▶ [BRIEF 1]: In the article on school lunches, the pictures of lunches from around the world aren't exact representations. Why does the article say they are still useful?
▶ [BRIEF 2]: How would you put this sentence from the article on school lunches into Spanish: "Obermok says she doesn't get cafeteria food regularly, and doesn't believe that the cafeteria lunches are healthy."?

▶ [SELECTED EXTRACT]:
▼

Taste the difference
Students examine differences between school lunches around the world
An American lunch consisting of a fruit cup, tater-tots, mash potatoes and a side of peas isn’t like a lunch consisting of sauteed shrimp, brown rice and fresh peppers from Spain.
In the United States, according to the Centers for Disease Control and Prevention, childhood obesity has doubled in children and quadrupled in adolescents in the past 30 and a half years.
Recently on social media, pictures uploaded by the Tumblr account Sweetgreens compares the typical United States school lunch to other lunches across the globe like Ukraine, Finland, Italy, Spain, South Korea, and Brazil. The school lunch from Brazil shows a plate of pork and mixed vegetables with a side of rice, salad, and baked plantains, and a meal from Italy shows fresh fish seasoned with arugula alongside pasta with tomato sauce and grapes. Although the pictures aren’t exact representations of school lunches, they provide understanding of what foods are served in different countries compared to the common lunch in the United States.
Junior McKenzie Obermok was asked to choose which European lunch was the most appealing and how it differs from cafeteria food in the United States.
“I really like Italian lunch and the lunch from Spain,” Obermok said, “It looks really good and one of them has shrimp in it, which is impossible to find in school lunches and the Italian one has like pasta and grapes.”
Obermok says she doesn’t get cafeteria food regularly, and doesn’t believe that the cafeteria lunches are healthy.

▲

▶ [DATA SECTION]:
▼

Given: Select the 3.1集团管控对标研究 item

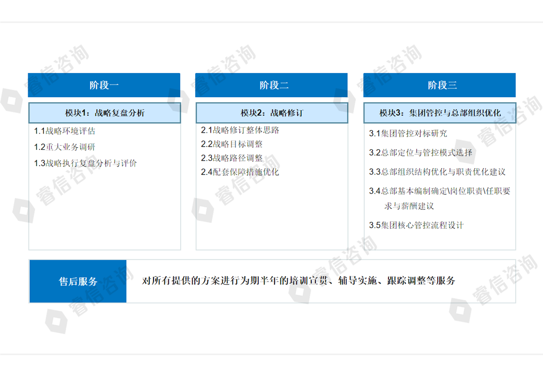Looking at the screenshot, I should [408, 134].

▲
▼

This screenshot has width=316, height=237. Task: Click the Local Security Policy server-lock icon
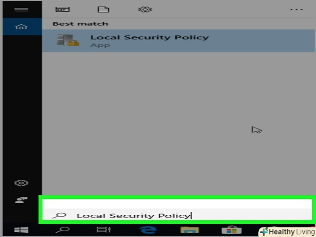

▲

▶ [SOLUTION 1]: They still show what foods are served in different countries compared to the common lunch in the United States.

▶ [SOLUTION 2]: Obermok dice que no come la comida de la cafetería con regularidad y que no cree que los almuerzos de la cafetería sean saludables.